Black Hole Thermodynamics and the Factor of 2 Problem
Terry Pilling

TL;DR
This paper demonstrates that tunneling formulas for black hole radiation naturally follow from thermodynamics principles, addressing the factor of 2 problem by linking radiation temperature discrepancies to invariant tunneling expressions.
Contribution
It shows that recent tunneling formulas are derived from the first law of thermodynamics and the area-entropy relation, clarifying the factor of 2 issue in black hole radiation.
Findings
Tunneling formulas follow from thermodynamics principles.

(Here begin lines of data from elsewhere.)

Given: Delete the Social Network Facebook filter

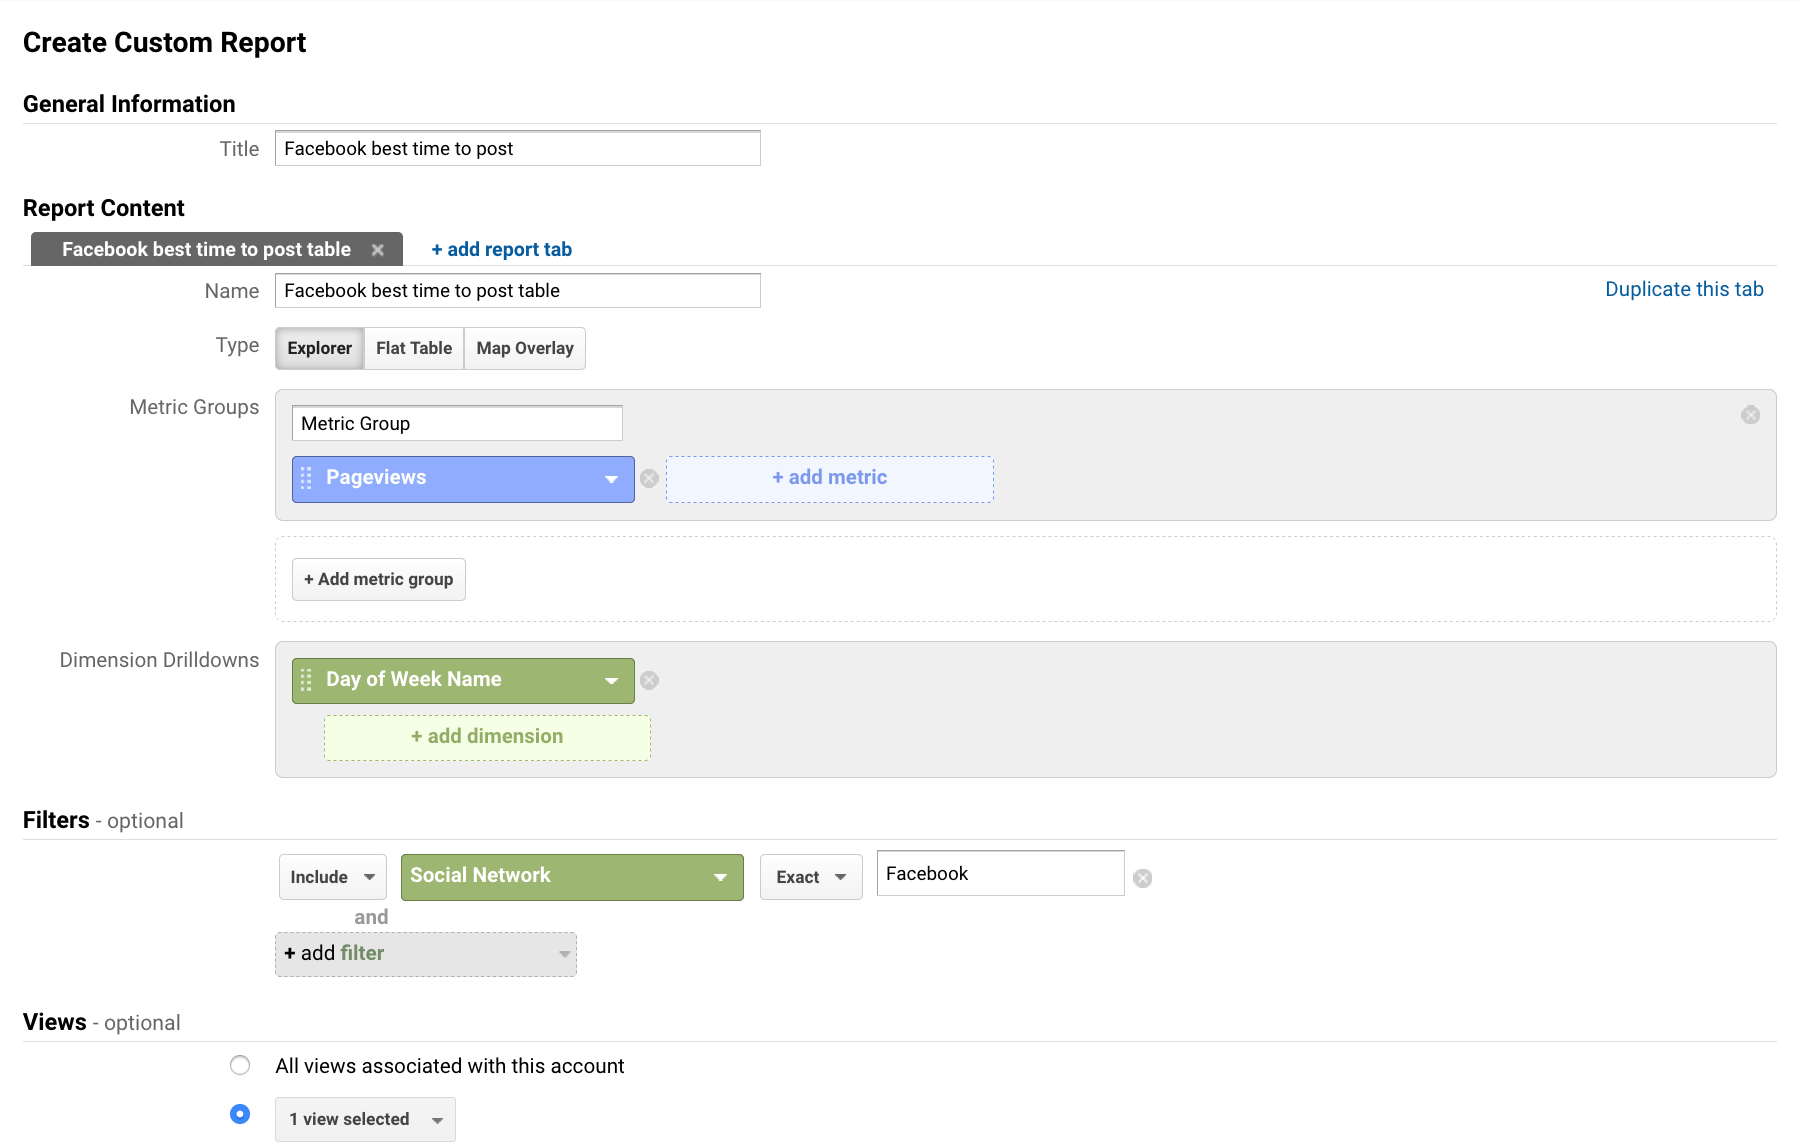Looking at the screenshot, I should click(x=1142, y=878).
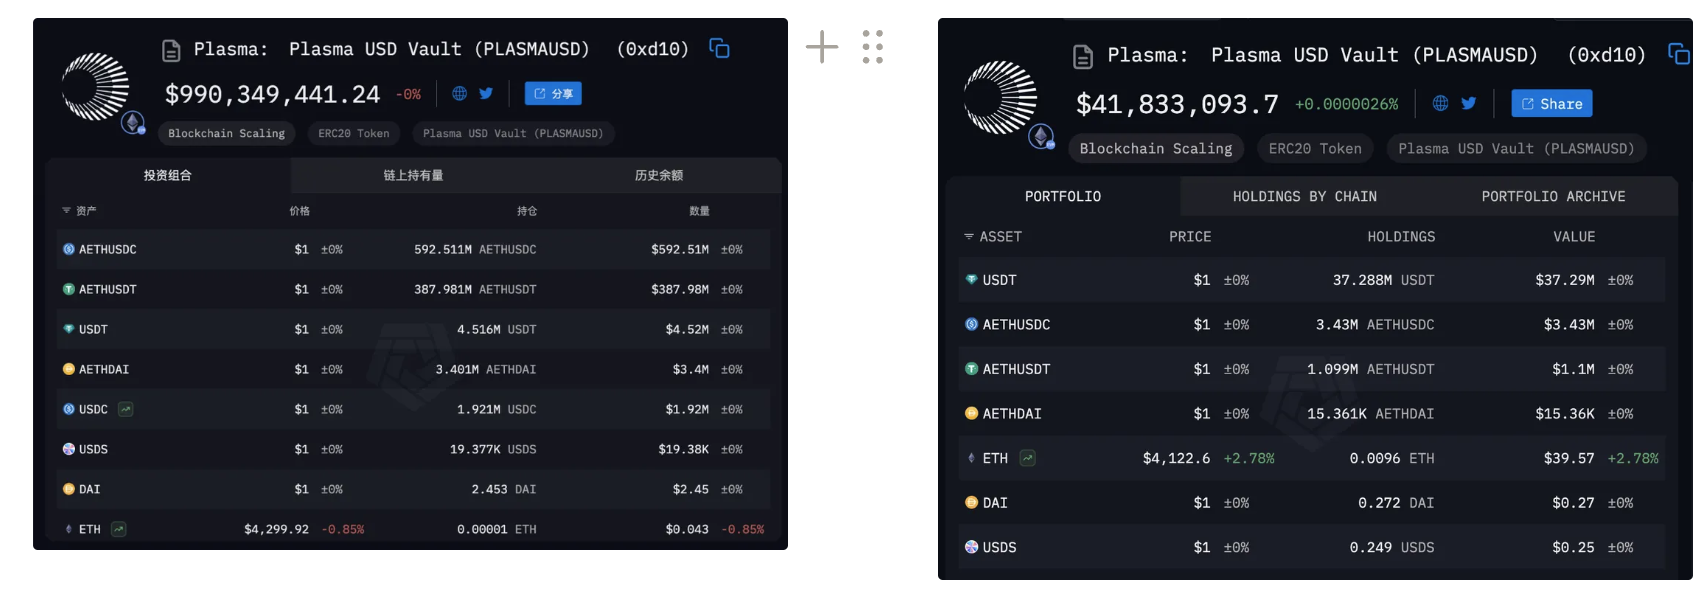This screenshot has height=590, width=1706.
Task: Open the 资产 column filter
Action: 66,210
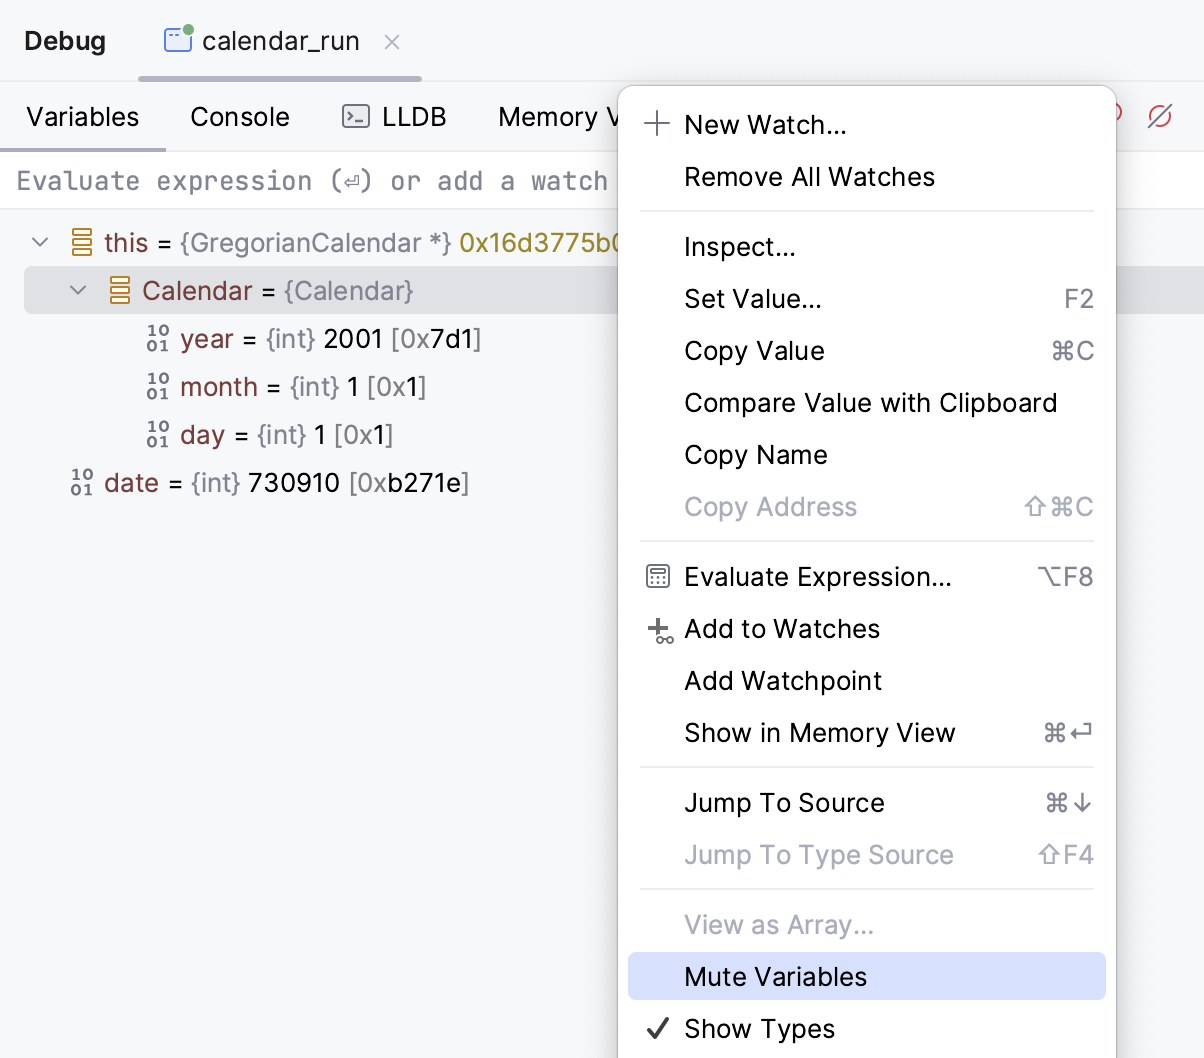1204x1058 pixels.
Task: Choose Set Value... from the context menu
Action: click(x=752, y=299)
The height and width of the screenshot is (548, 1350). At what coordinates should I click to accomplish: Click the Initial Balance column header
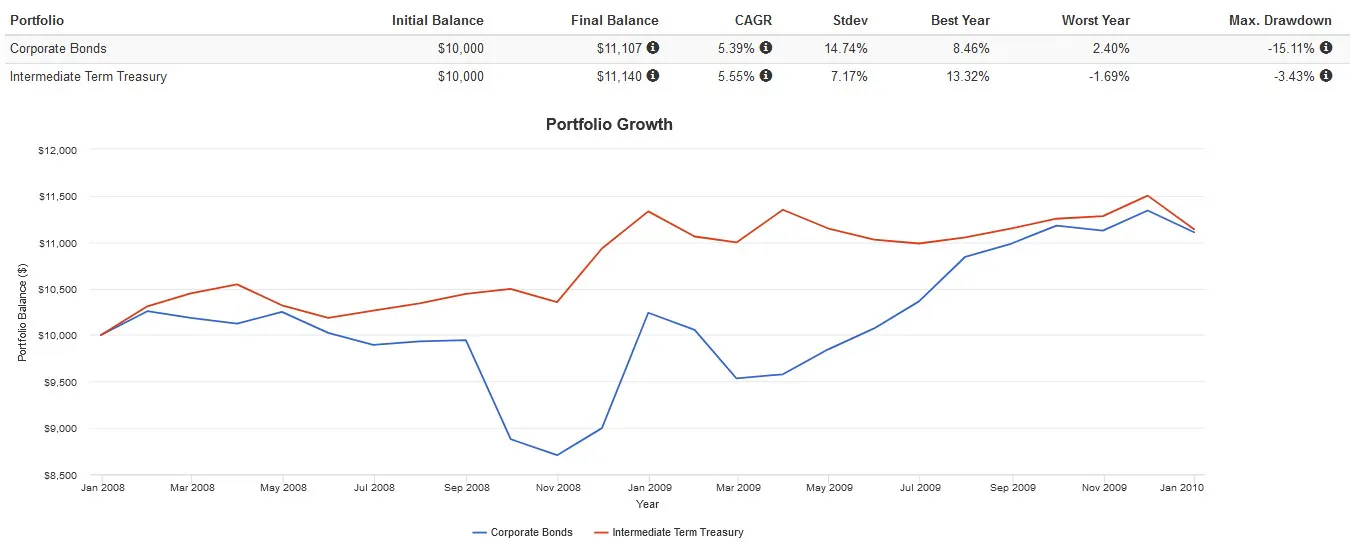point(437,20)
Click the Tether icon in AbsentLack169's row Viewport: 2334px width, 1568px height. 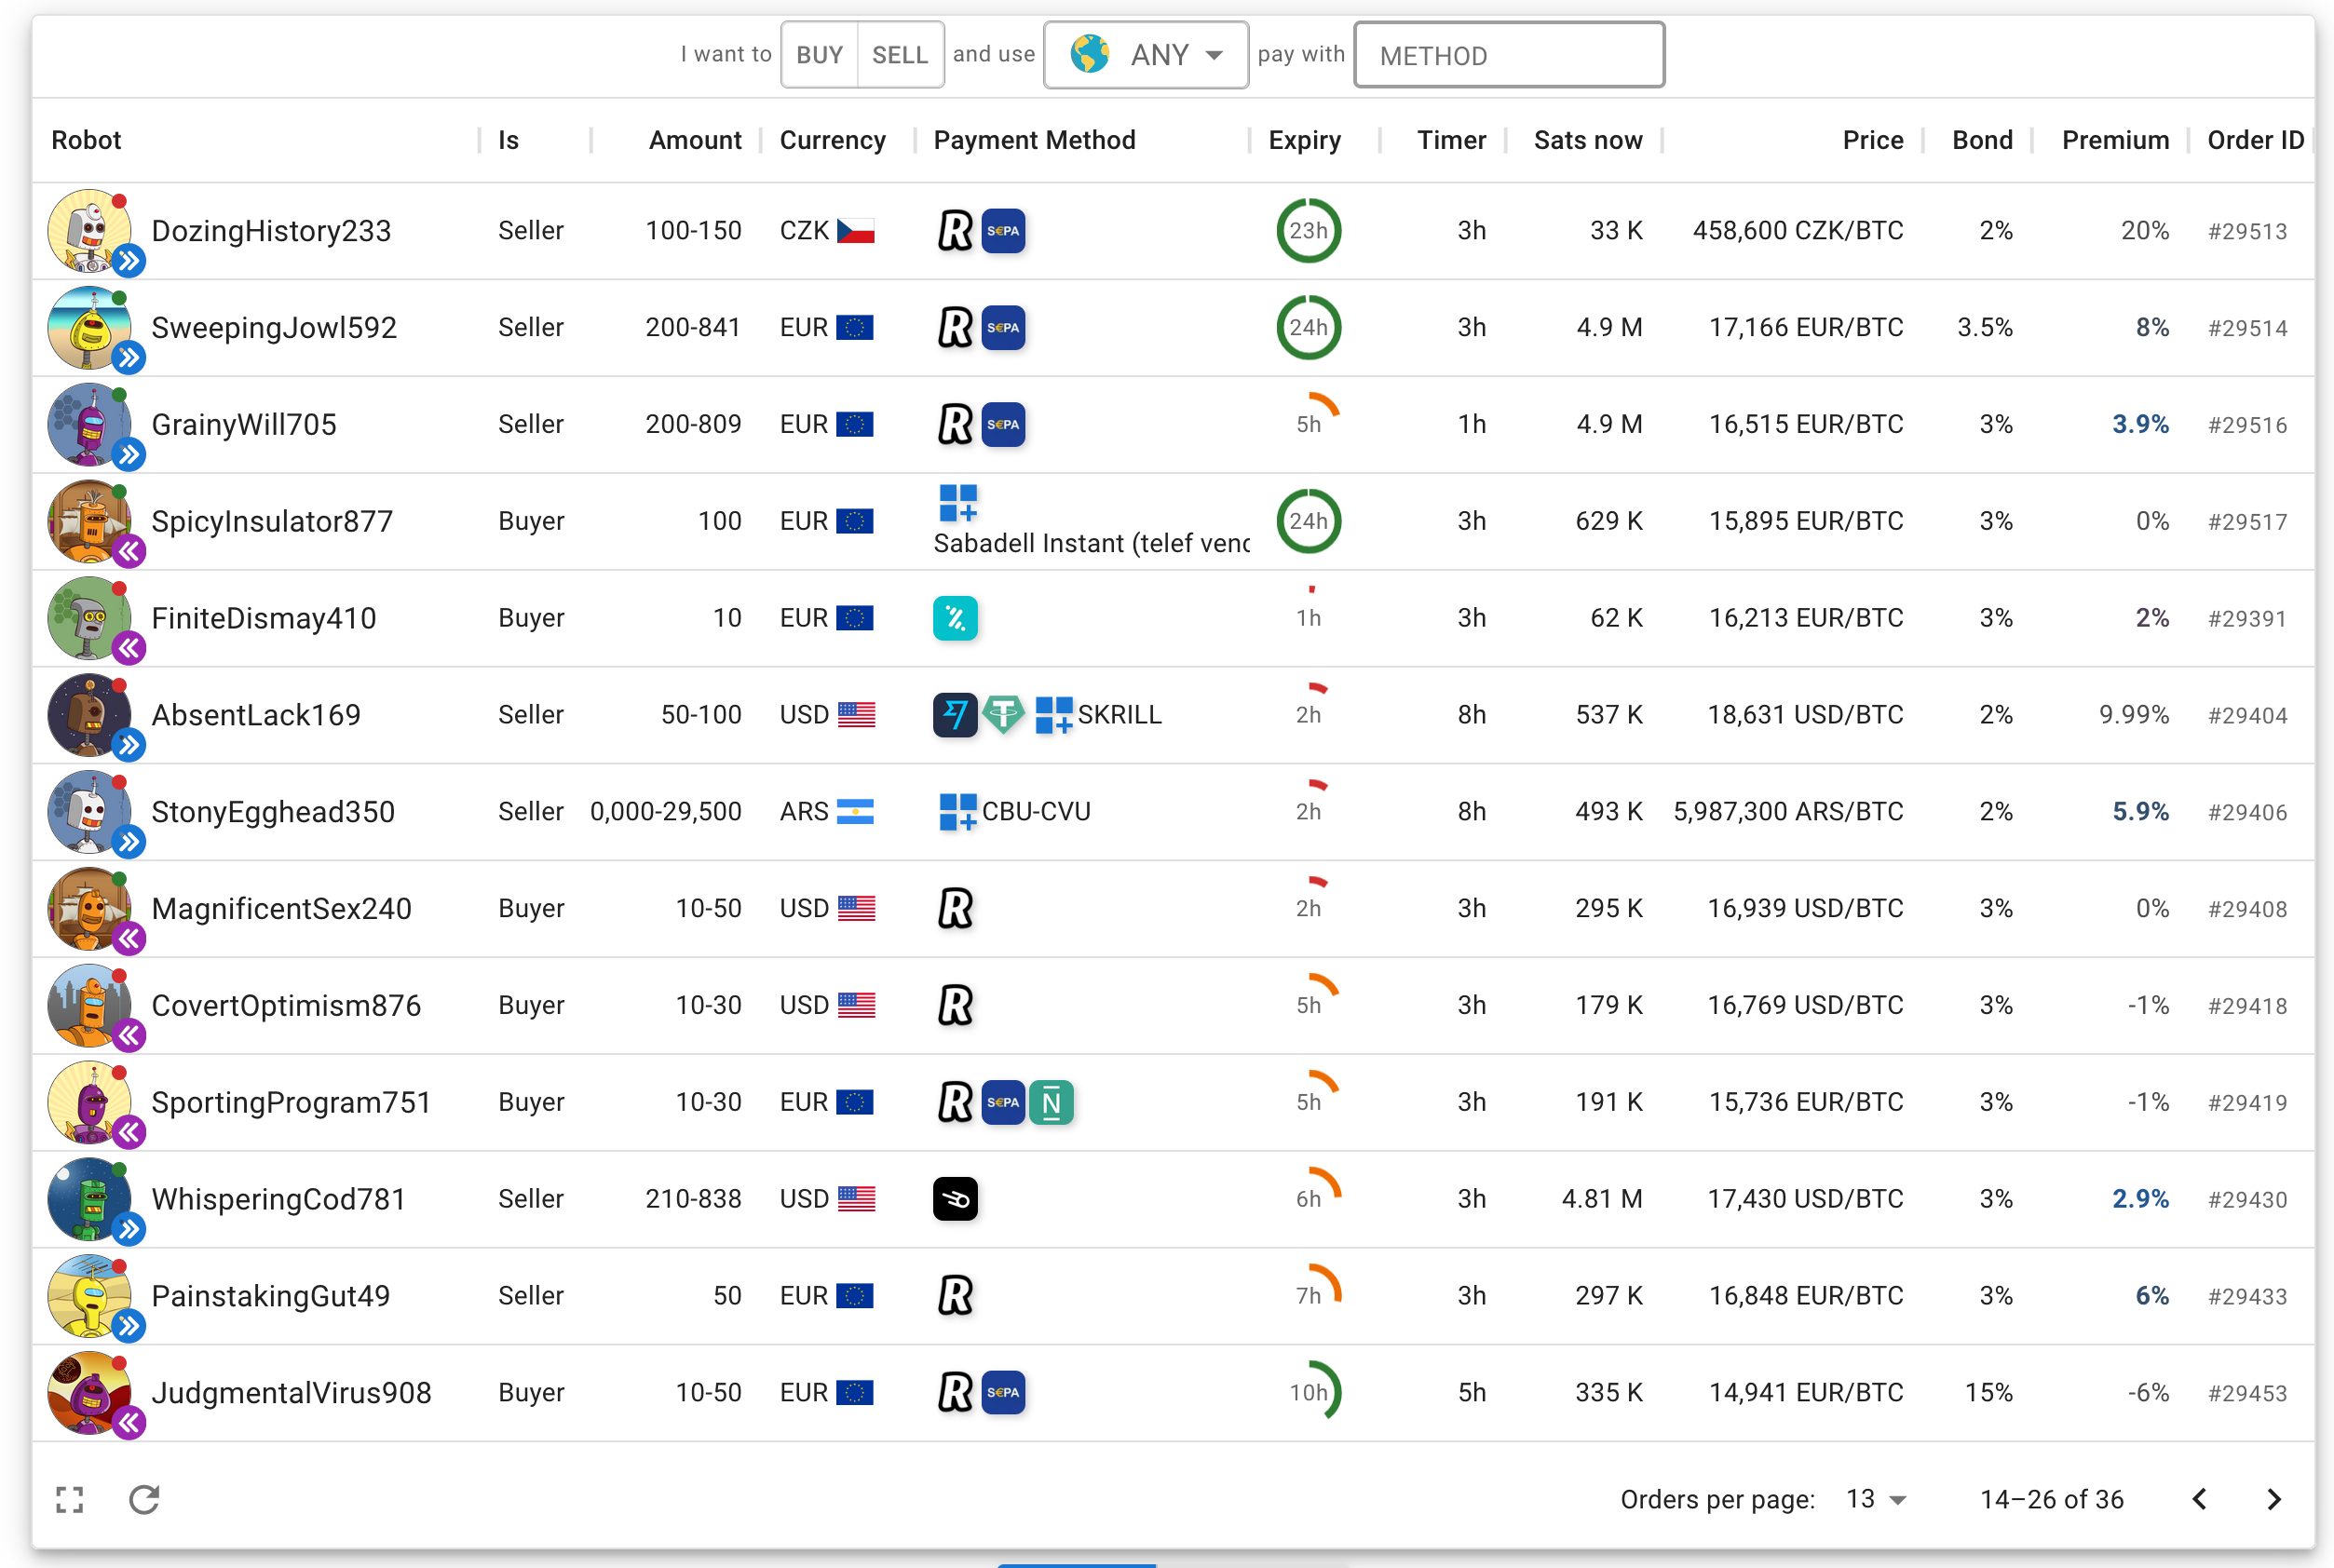click(1003, 715)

A higher radiation temperature leads to a canonically invariant tunneling formula.
Addresses the factor of 2 problem in black hole radiation theories.
Abstract
We show that the recent tunneling formulas for black hole radiation in static, spherically symmetric spacetimes follow as a consequence of the first law of black hole thermodynamics and the area-entropy relation based on the radiation temperature. A tunneling formula results even if the radiation temperature is different from the one originally derived by Hawking and this is discussed in the context of the recent factor of 2 problem. In particular, it is shown that if the radiation temperature is higher than the Hawking temperature by a factor of two, thermodynamics then leads to a tunneling formula which is exactly the one recently found to be canonically invariant.